Tips for agreeing a wishlist

Agreeing how to spend your hard-earned PTA £££s can be a delicate subject. Work with your school to establish a strategy for how wish lists should be agreed. Here are a few tips...

Check your constitiution

Every PTA should have a constitution in place. This acts as a guidance document and should state the aims of your association. Most PTAs have two key objectives - firstly, to cultivate relationships between school staff, parents and the wider community; and secondly, to provide resources or experiences which enhance the educational experience of pupils.

Having a detailed consititution can be a great benefit should any disagreements arise between school staff and the PTA committee. Therefore, if your constitution was drawn up a while ago, it may be worth reviewing it.

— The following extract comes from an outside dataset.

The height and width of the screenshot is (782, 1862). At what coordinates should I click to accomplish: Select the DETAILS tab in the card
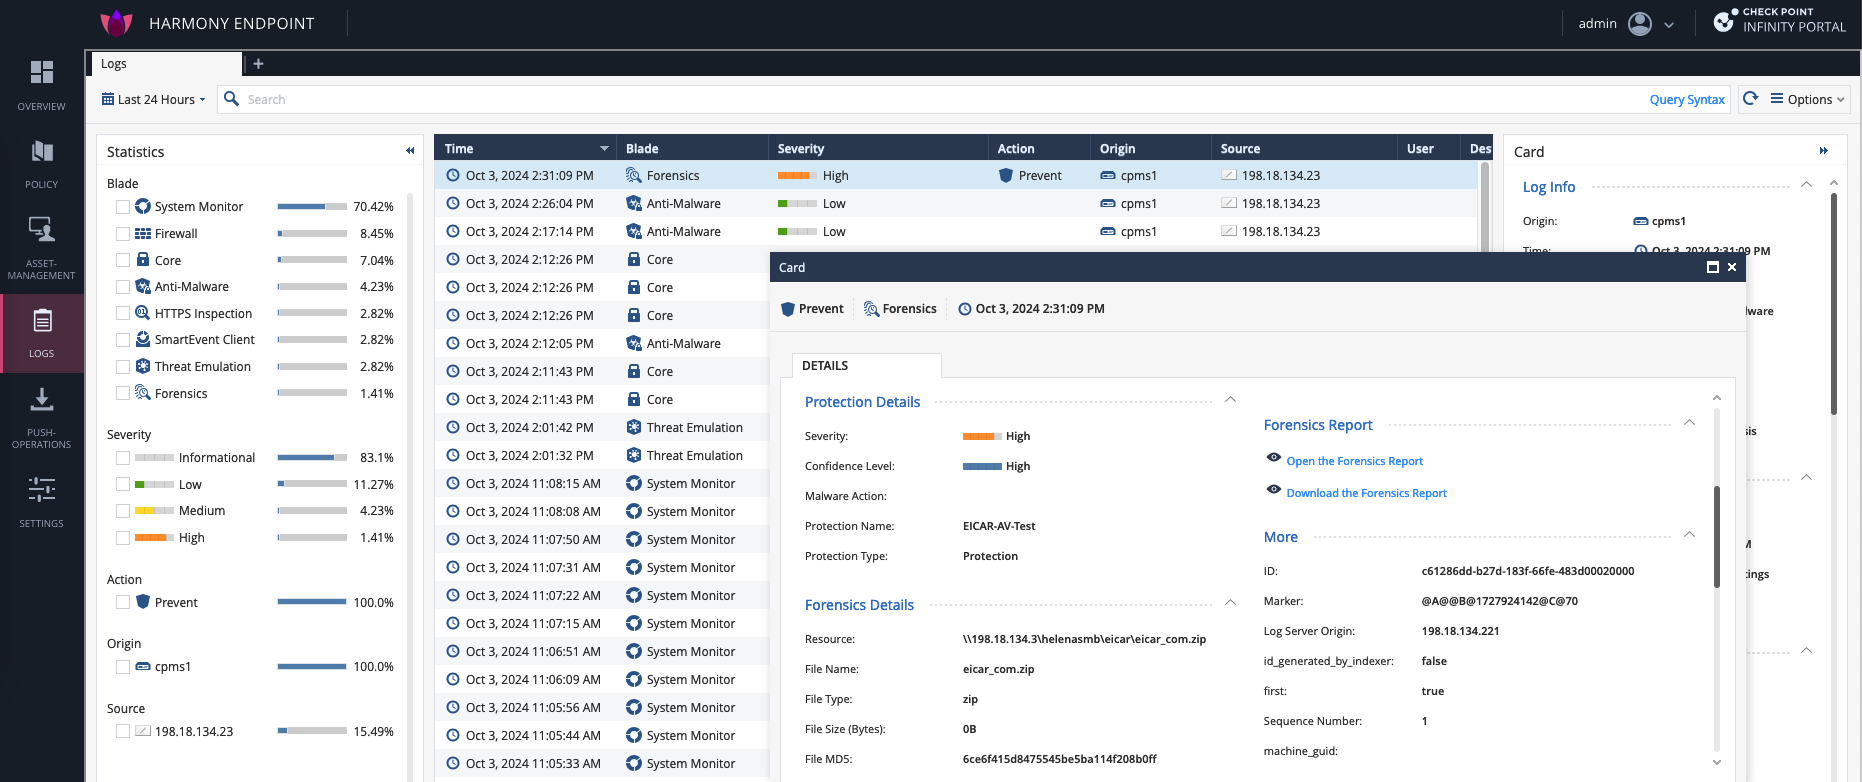[x=825, y=366]

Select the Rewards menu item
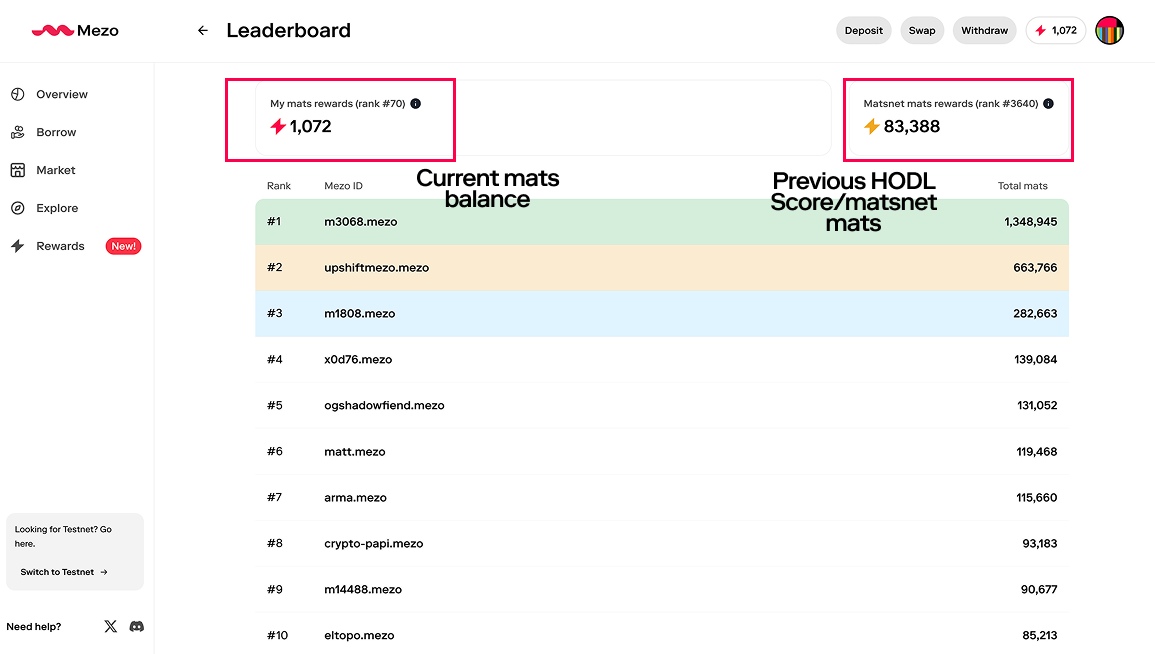coord(60,245)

Discuss with your fellow committee members which items you might feel fall outside the remit of the PTA. That said, you may want to consider whether, in light of the economic downturn, your PTA needs to be sensitive to new pressures the school is under. If your association is a registered charity, you should consider how you can best meet your core charitable purposes.

Check your bank balance

Provide regular reports on the amount of money in your PTA coffers. This will enable the school to suggest items that are realistically within reach. If you're hoping to raise money for a specific project, then announce this to parents and local businesses - you never know where support may come from, but if you don't ask, you don't get! Don't rule out bigger projects because the money isn't there. There are an estimated 10,000 trusts and foundations in the UK giving over £2 billion a year. For information on finding and applying for grants, see our feature 'finding funding'. Whilst it's prudent to keep some funds in reserve, bear in mind that the parents who helped you raise that money will want to see their children reap the benefits. Agree a realistic policy for reserve funds.

Agree a strategy

Schools and associations work in different ways when it comes to agreeing how PTA funds should be spent. Often this can be a fairly fluid process with a mix and match approach, but others prefer more structure. The chair and head teacher should work together to agree a strategy up front that both parties are happy with. This may include one or more of the following:

  • Ask teaching staff to provide a written wish list each term. Consider working with the school to create a bespoke form, asking for details of each resource (including price) and the benefit it offers pupils. This may be particularly valuable in secondary schools to ensure that different departments are represented.
  • Some PTAs agree to commit a set amount each term towards a specific resource, such as library books or subscriptions to online learning tools. Others set aside a certain amount each year towards leavers' gifts.
  • While teachers are best placed to know which resources will be of most benefit, there should also be the opportunity for the committee (and indeed parents and pupils) to offer suggestions for consideration.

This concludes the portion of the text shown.